> [What is required] Give back every line of the listing below unchanged, omitting the pictures.

> [Raw data]
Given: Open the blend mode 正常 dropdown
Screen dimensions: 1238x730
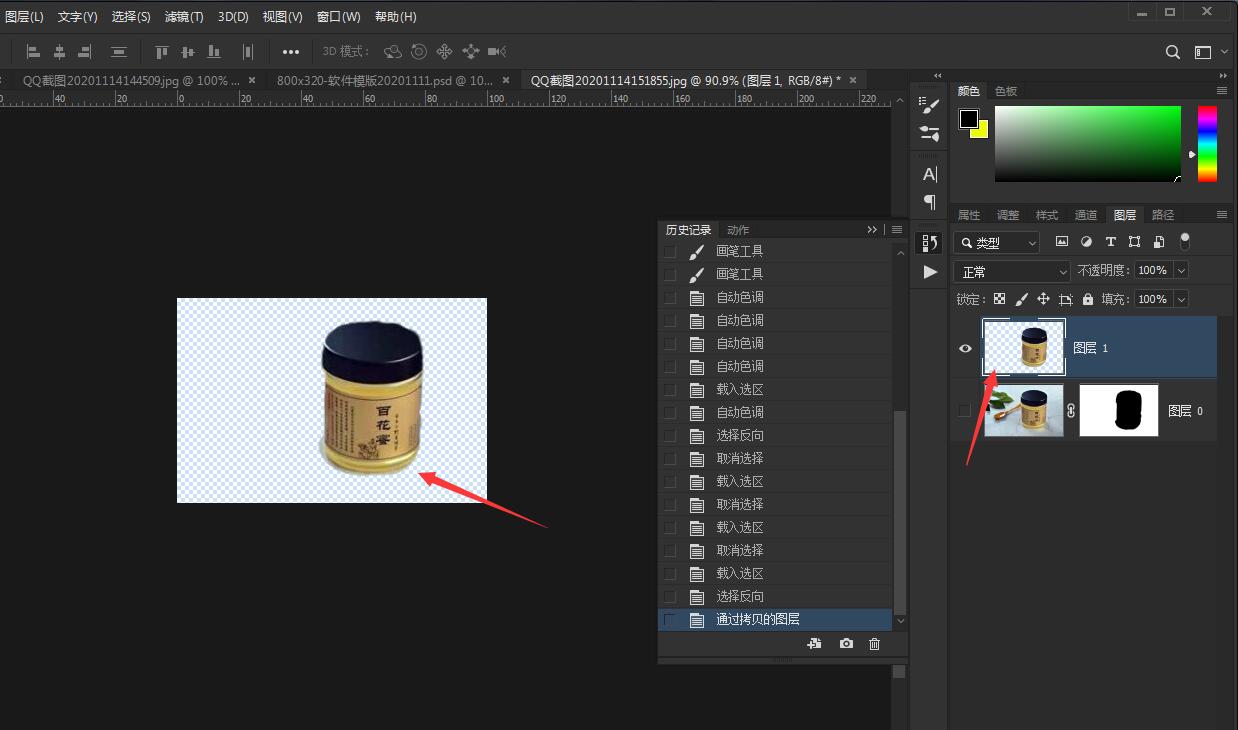Looking at the screenshot, I should click(x=1012, y=271).
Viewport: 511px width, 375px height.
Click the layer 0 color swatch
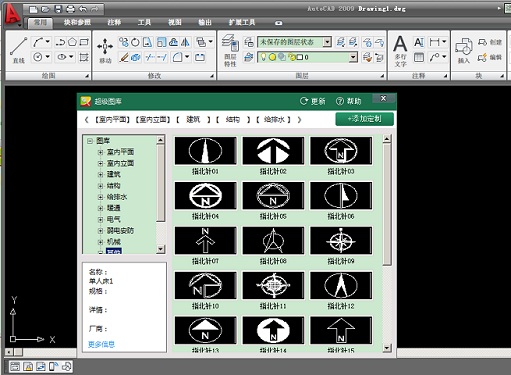pyautogui.click(x=300, y=57)
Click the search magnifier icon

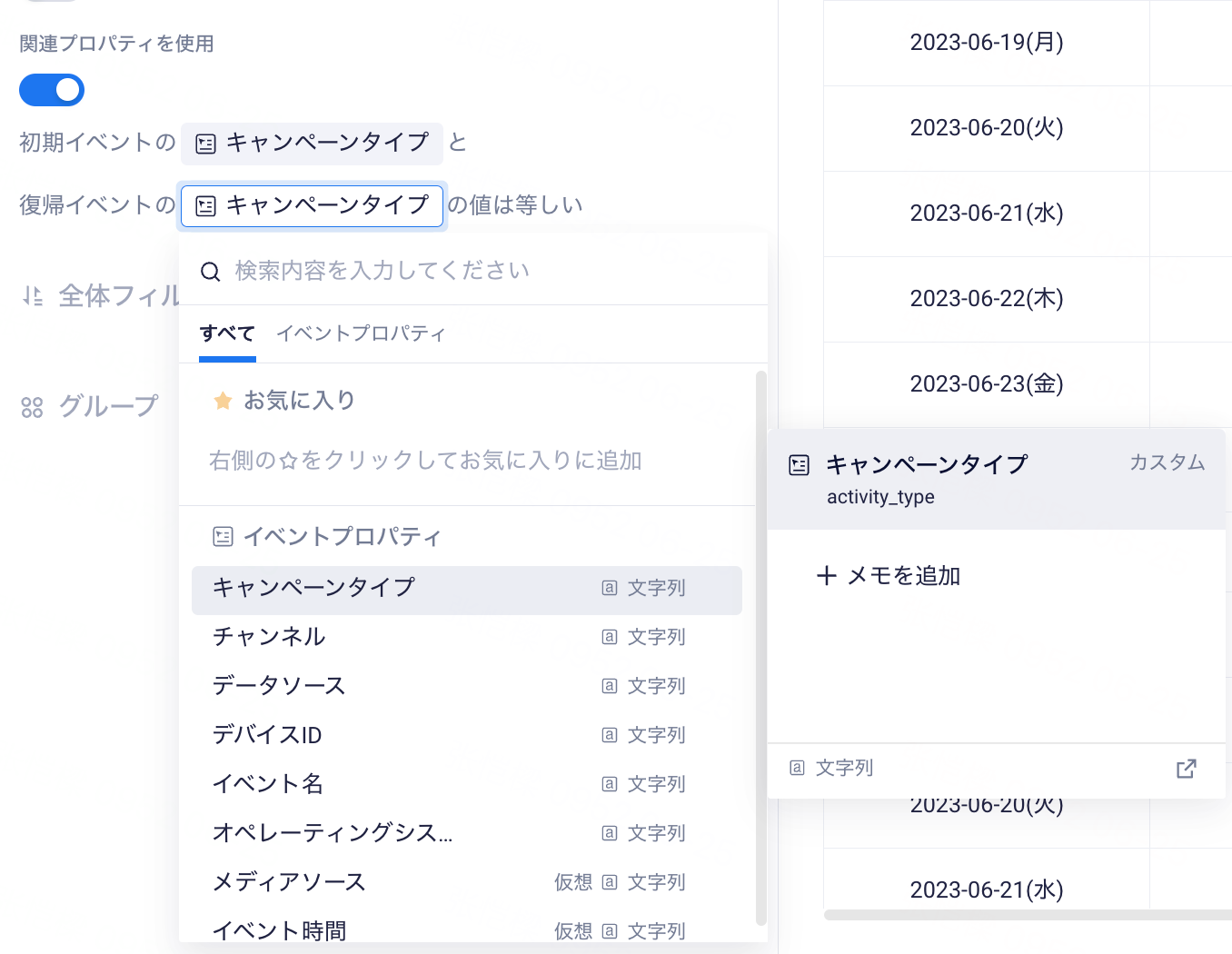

> [Solved exercise]
Given: Open the blend mode 正常 dropdown
Screen dimensions: 1238x730
Looking at the screenshot, I should click(x=1012, y=271).
Viewport: 511px width, 375px height.
Click the layer 0 color swatch
pyautogui.click(x=300, y=57)
Click the search magnifier icon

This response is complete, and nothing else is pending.